§ BRIEF
Retype the whole listing, please, keeping every line exact and dropping the pictures.

*** Opening LISTED ENTRIES ***

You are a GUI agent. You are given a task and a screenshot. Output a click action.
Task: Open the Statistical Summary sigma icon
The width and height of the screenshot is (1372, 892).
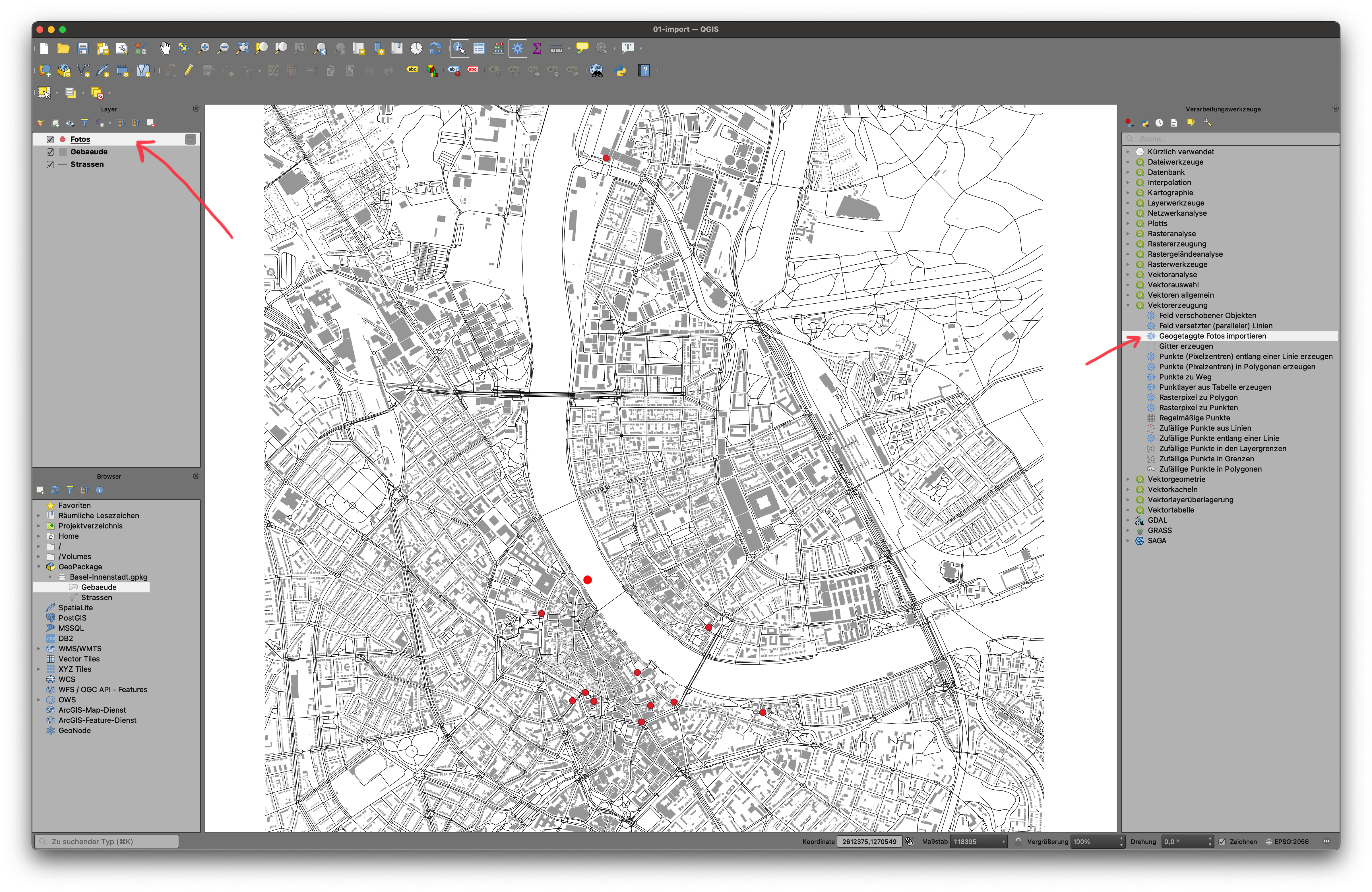[x=537, y=48]
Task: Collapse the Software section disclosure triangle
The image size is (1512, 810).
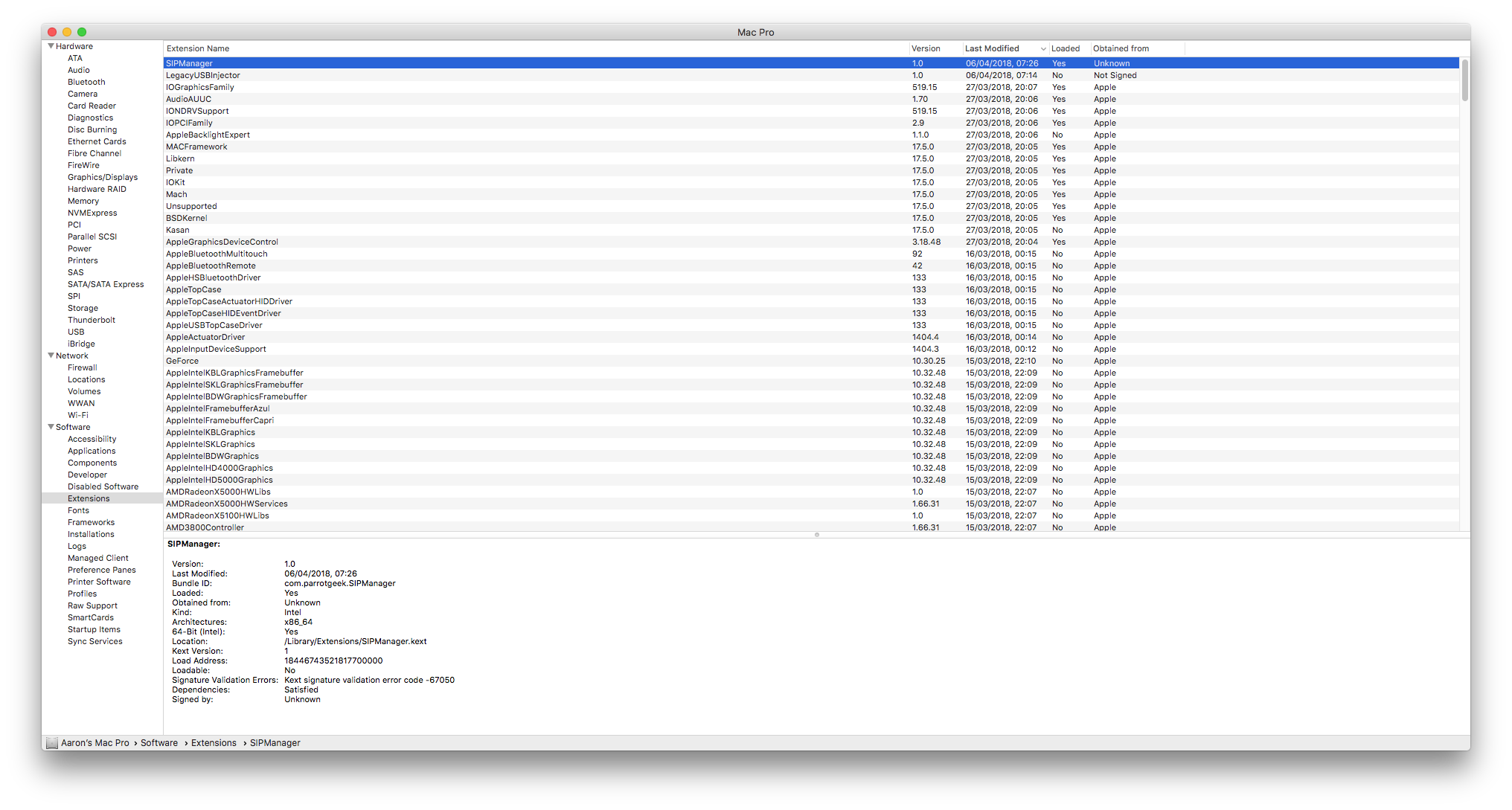Action: 51,427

*** Closing LISTED ENTRIES ***

§ EXERCISE SOLUTION
You are a GUI agent. You are given a task and a screenshot. Output a click action.
Task: Open the Statistical Summary sigma icon
The width and height of the screenshot is (1372, 892).
[x=537, y=48]
Task: Collapse the Software section disclosure triangle
The image size is (1512, 810).
Action: 51,427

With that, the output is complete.